Task objective
Below, locate the line that contains "Where should I click to: Select". Repeat exactly from that line to the line that contains "Expand Fire Protection Service details", inclusive, leaving out the pictures.
··· Records provided ···
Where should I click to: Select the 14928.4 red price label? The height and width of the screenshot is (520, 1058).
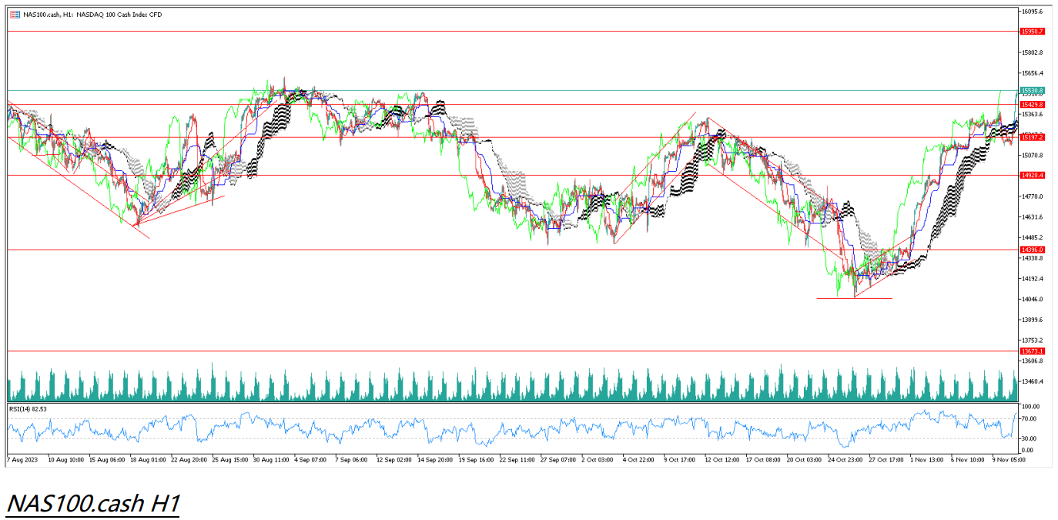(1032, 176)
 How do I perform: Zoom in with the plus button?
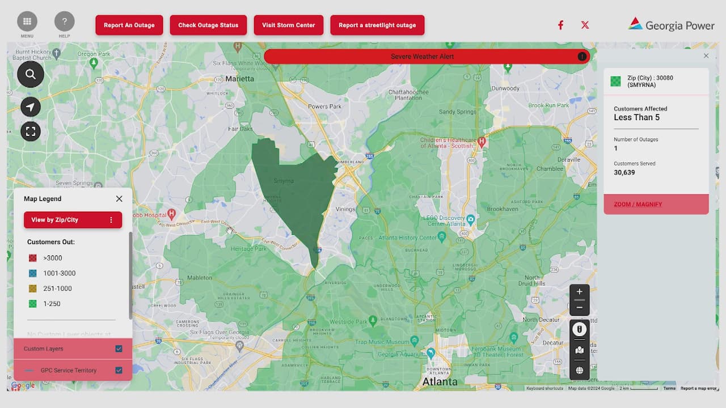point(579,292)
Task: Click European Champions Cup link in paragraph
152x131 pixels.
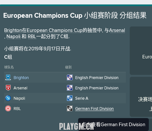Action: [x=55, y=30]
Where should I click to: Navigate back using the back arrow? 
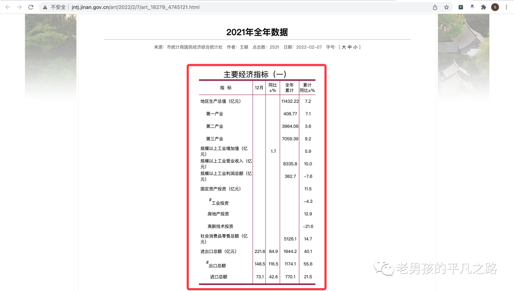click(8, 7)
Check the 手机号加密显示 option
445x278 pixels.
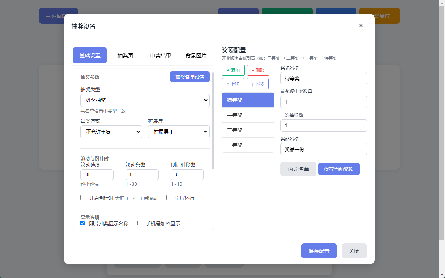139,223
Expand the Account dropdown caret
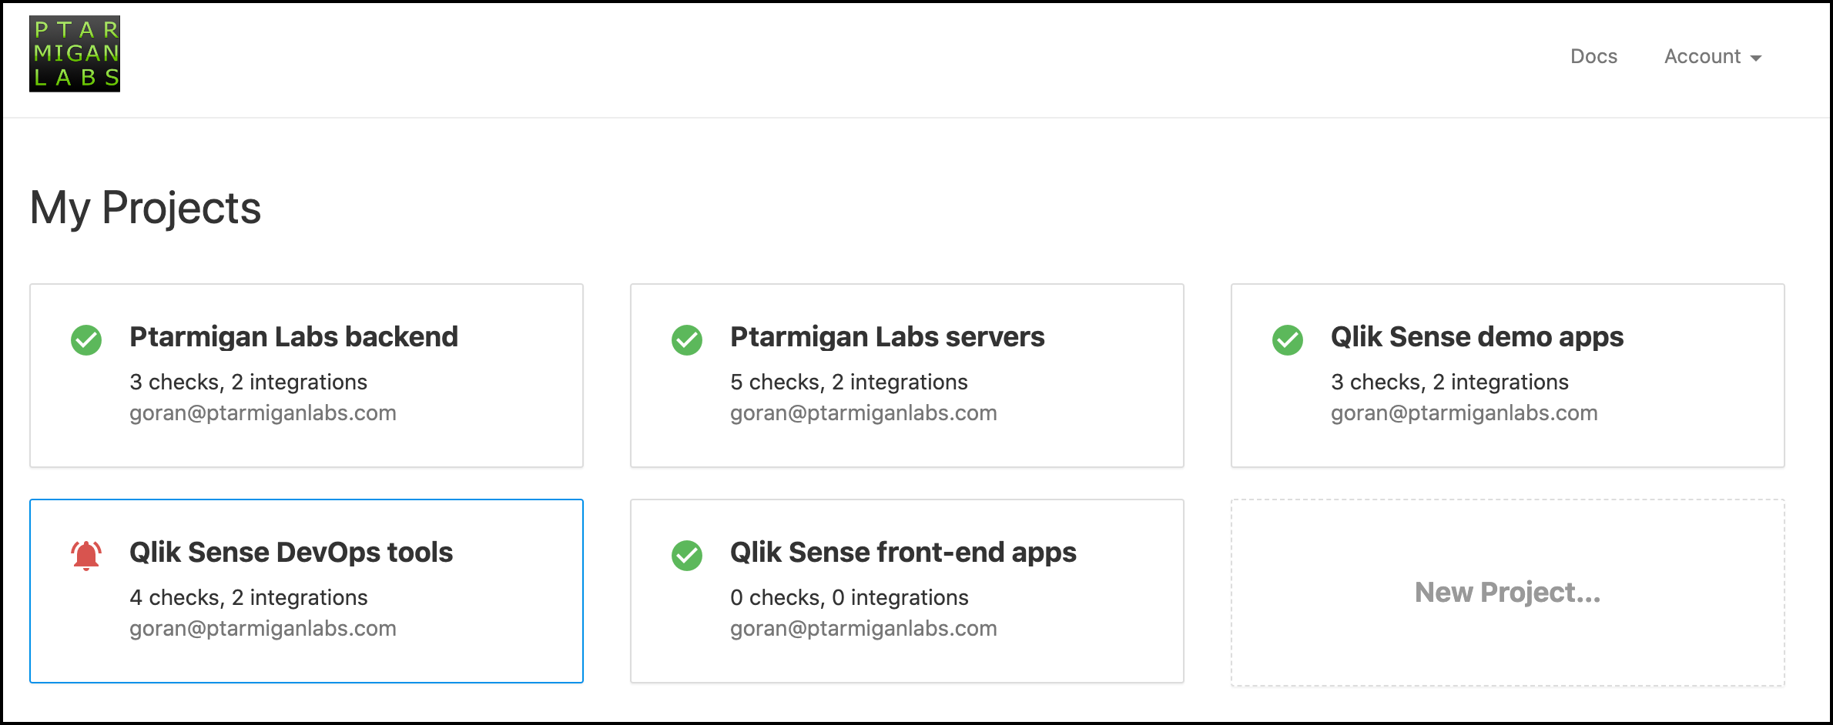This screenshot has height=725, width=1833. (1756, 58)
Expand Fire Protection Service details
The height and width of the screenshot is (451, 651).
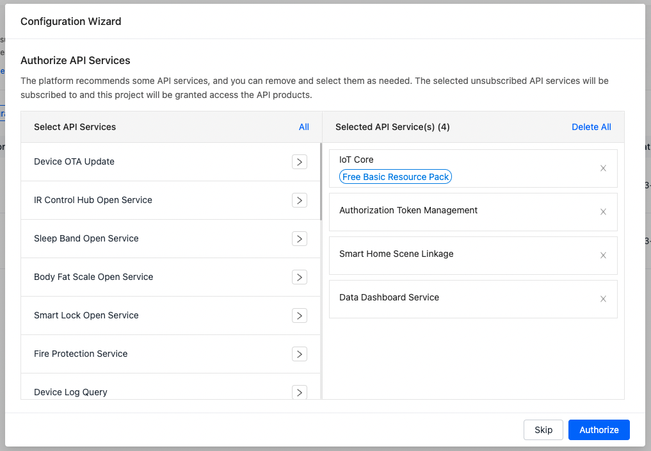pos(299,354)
···
··· Records provided ···
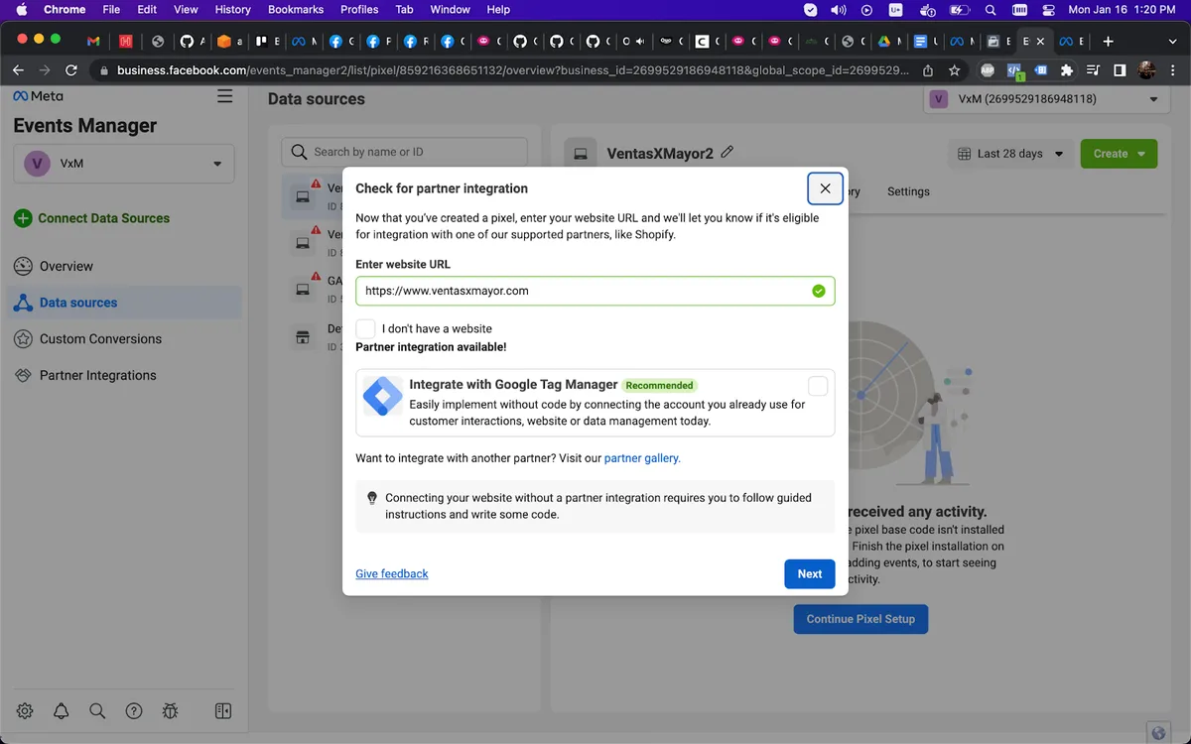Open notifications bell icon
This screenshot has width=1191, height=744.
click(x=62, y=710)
···
Solved exercise
Where should I click to: Select the 14928.4 red price label? The height and width of the screenshot is (520, 1058).
(1032, 176)
 How do I perform: Zoom in with the plus button?
point(579,292)
Task: Click European Champions Cup link in paragraph
152x131 pixels.
Action: [x=55, y=30]
Where should I click to: Navigate back using the back arrow? 
click(8, 7)
Check the 手机号加密显示 option
445x278 pixels.
139,223
Expand the Account dropdown caret
This screenshot has height=725, width=1833. (1756, 58)
Expand Fire Protection Service details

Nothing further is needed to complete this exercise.